Data quality assessment (DQA) of genome assemblies is a process to statistically evaluate the input data and the assembly results and then determine whether the data and assembly results meet the quality requirements. DQA is an important task for de novo genome assembly and is especially useful today, as massive genome assemblies are in progress or available as drafts. Recent studies on the quality related issues of genome assemblies have focused on two aspects: quality control of sequencing data and quality assessment of assembly results. For the Illumina platform, FastQC [6] provides quality control checks in an HTML report that includes per-base quality, average read quality, GC content, sequence length, duplication levels, and overrepresented sequences. NGS QC Toolkit [7] provides various tools, including quality control, trimming, format conversion, and statistics, for quality check and filtering of high-quality data. QC-chain [8] focuses on quality assessment and trimming of raw reads, as well as identification and filtration of unknown contamination. ClinQC [9] integrates several QC tools for clinical purposes. For quality evaluation/assessment of assembly results, GAGE [10] and GAGE-B [11] provide benchmark datasets along with functions such as those evaluating the correctness of assemblies if the reference genomes are given. QUAST [12] is a quality assessment tool for evaluating and comparing genome assemblies. It provides comprehensive metrics of assembly contiguity, i.e. the length statistics of scaffolds, in HTML reports for de novo assemblies, and supports a GAGE mode if the references are available.
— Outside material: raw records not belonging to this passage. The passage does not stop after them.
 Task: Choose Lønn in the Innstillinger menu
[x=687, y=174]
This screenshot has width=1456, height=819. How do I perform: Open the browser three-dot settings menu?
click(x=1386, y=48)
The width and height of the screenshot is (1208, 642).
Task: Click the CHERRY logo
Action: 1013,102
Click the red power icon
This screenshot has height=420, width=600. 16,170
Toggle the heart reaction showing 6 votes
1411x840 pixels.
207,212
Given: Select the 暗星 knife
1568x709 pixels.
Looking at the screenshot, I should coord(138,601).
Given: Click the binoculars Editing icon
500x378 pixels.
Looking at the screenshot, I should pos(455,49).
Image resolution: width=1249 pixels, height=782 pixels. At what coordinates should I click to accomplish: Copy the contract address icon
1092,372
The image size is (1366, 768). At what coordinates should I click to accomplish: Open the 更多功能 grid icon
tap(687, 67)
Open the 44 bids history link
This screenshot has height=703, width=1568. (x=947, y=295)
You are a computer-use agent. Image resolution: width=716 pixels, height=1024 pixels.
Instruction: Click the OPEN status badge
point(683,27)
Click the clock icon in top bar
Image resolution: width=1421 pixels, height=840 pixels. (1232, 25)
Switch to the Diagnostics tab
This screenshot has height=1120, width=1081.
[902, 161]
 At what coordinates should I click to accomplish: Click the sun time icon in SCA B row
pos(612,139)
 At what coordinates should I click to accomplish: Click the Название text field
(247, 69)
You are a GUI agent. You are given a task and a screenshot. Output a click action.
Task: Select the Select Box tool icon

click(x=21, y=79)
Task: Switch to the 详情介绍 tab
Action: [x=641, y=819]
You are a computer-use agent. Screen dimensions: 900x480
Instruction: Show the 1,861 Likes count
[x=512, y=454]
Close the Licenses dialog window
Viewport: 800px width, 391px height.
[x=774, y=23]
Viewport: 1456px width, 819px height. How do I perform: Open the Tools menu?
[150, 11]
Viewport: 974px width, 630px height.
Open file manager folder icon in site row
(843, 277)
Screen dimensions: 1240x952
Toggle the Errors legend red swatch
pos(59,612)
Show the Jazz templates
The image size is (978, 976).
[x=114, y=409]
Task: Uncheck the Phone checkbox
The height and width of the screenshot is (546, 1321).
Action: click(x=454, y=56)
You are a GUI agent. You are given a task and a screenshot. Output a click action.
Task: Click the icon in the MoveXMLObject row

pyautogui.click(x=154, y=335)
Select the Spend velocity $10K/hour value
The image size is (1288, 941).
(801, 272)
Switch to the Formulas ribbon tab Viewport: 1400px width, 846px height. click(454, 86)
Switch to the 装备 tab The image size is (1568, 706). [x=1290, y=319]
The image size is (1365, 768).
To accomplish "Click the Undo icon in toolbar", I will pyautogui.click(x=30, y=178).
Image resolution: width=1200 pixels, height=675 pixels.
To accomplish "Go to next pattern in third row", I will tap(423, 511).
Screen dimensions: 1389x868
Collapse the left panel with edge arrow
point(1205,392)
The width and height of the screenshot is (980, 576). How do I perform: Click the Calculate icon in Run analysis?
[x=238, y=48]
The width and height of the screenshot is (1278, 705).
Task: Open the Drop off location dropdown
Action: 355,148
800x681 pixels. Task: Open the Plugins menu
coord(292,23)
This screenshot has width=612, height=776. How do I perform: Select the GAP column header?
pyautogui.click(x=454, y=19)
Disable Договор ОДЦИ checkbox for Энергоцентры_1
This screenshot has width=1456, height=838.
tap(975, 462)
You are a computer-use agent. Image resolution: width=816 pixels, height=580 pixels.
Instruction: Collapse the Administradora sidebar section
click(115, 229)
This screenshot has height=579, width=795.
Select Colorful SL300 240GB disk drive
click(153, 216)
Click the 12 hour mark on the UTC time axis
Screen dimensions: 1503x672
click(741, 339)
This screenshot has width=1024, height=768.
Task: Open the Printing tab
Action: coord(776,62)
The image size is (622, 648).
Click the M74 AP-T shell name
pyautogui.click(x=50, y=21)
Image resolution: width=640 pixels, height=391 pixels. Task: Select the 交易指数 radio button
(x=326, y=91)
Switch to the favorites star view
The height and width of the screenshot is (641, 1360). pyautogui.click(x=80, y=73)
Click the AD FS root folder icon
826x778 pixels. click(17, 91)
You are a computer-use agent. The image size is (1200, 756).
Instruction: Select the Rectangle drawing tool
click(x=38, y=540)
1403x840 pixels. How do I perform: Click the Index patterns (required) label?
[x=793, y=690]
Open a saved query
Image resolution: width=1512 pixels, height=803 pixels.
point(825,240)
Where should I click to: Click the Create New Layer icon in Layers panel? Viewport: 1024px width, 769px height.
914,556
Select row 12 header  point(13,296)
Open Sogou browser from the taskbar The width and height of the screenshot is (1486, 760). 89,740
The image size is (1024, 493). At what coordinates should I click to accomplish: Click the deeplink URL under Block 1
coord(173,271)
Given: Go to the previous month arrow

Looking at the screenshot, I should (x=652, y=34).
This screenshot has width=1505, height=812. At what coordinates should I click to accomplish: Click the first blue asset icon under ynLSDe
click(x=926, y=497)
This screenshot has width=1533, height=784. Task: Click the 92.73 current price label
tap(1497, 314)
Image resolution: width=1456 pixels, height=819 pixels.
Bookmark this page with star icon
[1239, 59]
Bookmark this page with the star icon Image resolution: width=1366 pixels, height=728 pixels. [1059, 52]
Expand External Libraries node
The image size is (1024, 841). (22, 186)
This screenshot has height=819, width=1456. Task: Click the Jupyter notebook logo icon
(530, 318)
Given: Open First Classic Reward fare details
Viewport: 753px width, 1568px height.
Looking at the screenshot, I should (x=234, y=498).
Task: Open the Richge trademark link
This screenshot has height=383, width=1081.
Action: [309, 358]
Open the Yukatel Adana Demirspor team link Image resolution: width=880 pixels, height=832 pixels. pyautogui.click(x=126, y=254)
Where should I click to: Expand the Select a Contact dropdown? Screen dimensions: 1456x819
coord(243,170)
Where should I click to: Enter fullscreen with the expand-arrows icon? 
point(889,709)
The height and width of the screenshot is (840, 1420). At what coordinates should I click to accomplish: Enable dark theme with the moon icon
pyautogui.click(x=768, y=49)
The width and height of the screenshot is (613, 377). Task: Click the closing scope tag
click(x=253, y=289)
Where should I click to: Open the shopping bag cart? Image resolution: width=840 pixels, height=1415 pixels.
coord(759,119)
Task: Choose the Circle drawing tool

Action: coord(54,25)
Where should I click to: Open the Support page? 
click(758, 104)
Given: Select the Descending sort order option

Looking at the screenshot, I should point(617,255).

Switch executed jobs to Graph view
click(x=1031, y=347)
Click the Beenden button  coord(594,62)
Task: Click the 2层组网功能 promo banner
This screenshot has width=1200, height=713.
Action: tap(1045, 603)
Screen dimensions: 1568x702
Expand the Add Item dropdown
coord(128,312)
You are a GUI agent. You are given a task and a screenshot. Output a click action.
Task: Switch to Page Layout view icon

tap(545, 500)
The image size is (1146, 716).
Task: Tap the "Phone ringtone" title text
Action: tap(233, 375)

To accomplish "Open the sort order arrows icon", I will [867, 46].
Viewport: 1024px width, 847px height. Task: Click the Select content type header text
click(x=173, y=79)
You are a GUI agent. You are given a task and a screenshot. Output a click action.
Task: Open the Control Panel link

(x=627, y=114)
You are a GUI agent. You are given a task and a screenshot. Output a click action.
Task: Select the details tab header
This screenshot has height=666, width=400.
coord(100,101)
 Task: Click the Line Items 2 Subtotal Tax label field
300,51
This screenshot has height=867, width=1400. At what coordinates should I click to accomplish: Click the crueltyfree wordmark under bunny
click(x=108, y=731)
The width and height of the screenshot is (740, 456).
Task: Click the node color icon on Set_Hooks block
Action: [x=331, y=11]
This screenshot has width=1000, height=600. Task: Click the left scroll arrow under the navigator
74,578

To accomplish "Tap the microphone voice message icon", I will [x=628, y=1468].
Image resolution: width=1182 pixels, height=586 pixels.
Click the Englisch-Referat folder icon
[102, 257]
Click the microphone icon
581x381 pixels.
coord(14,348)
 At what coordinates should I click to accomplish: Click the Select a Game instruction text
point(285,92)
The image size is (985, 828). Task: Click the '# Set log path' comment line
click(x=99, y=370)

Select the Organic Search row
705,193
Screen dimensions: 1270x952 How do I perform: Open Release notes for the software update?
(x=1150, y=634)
The SQUAT tool aims to provide quality assessments for both genome assemblies and their input reads, and helps users to examine the correctness of de novo assemblies via cross-checking both the pre-assembly and post-assembly reports. The pre-assembly module of SQUAT computes quality statistics of sequencing reads and presents the analysis results in a well-designed interactive HTML interface. Meanwhile, we divide reads into three groups, i.e., high-, medium- and poor-quality reads for overall assessment. The classification criteria are based on the MinimalQ measure for read subset selection [13] and a new measure by generalization of MinimalQ described in Methods. The post-assembly module of SQUAT performs read mapping and classifies reads into several groups based on read-to-scaffold relationship; further, it assists users in identifying poorly mapped (PM) reads by including not only unmapped reads, but also reads with high clip ratio or high mismatch ratio via further analyses described in Methods. We present the tables and charts of the aforementioned classification and analyses, integrated with QUAST results, in well-designed HTML interface. In the Results, we have evaluated SQUAT against six datasets. Eel, mushroom, and worm datasets are from de novo genome projects in progress, which are being led by our institute. We also analyzed three bacterial datasets listed in the SPAdes’s GAGE-B report [14, 15]. The results show that SQUAT can successfully differentiate the quality of those datasets, even though we only used one million randomly-sampled reads. In addition, the results can help to explain why some datasets have serious clips and/or mismatches in the reads.

Methods

The SQUAT assessment procedure

The workflow of SQUAT assessment is shown in Fig. 1. The whole process takes sequencing reads and their assembly as input and generates both pre-assembly and post-assembly HTML reports to help users examine their data from different perspectives. To begin with, we randomly sample one million entries of reads from the original dataset for a quick examination. Note that users can change the default sample size of ‘one mega’ or bypass the sampling process, as shown in the manual. The pre-assembly workflow is shown on the left side of Fig. 1. The quality statistics module takes the sampled reads as input and generates tables and distributions in the HTML report for evaluating the base quality and read quality in detail. It also presents a pie chart on top of the report to show the proportions of poor-, medium- and high-quality reads for overall assessments.

Fig. 1
figure 1

SQUAT assessment workflow

The post-assembly workflow, depicted in the middle and right parts of Fig. 1, firstly maps the sampled reads onto the input scaffolds of genome assembly by a local aligner BWA backtrack [16] and an end-to-end aligner BWA MEM [17]. Then, the Analysis module 1) categorizes the reads into seven groups, as shown in Fig. 2 and Table 1 (will be described later in the sub-section Post-assembly analysis), and 2) generates the percentage of poorly-mapped reads by considering not only unmapped reads, but also reads with abnormal densities of substitutions and clips.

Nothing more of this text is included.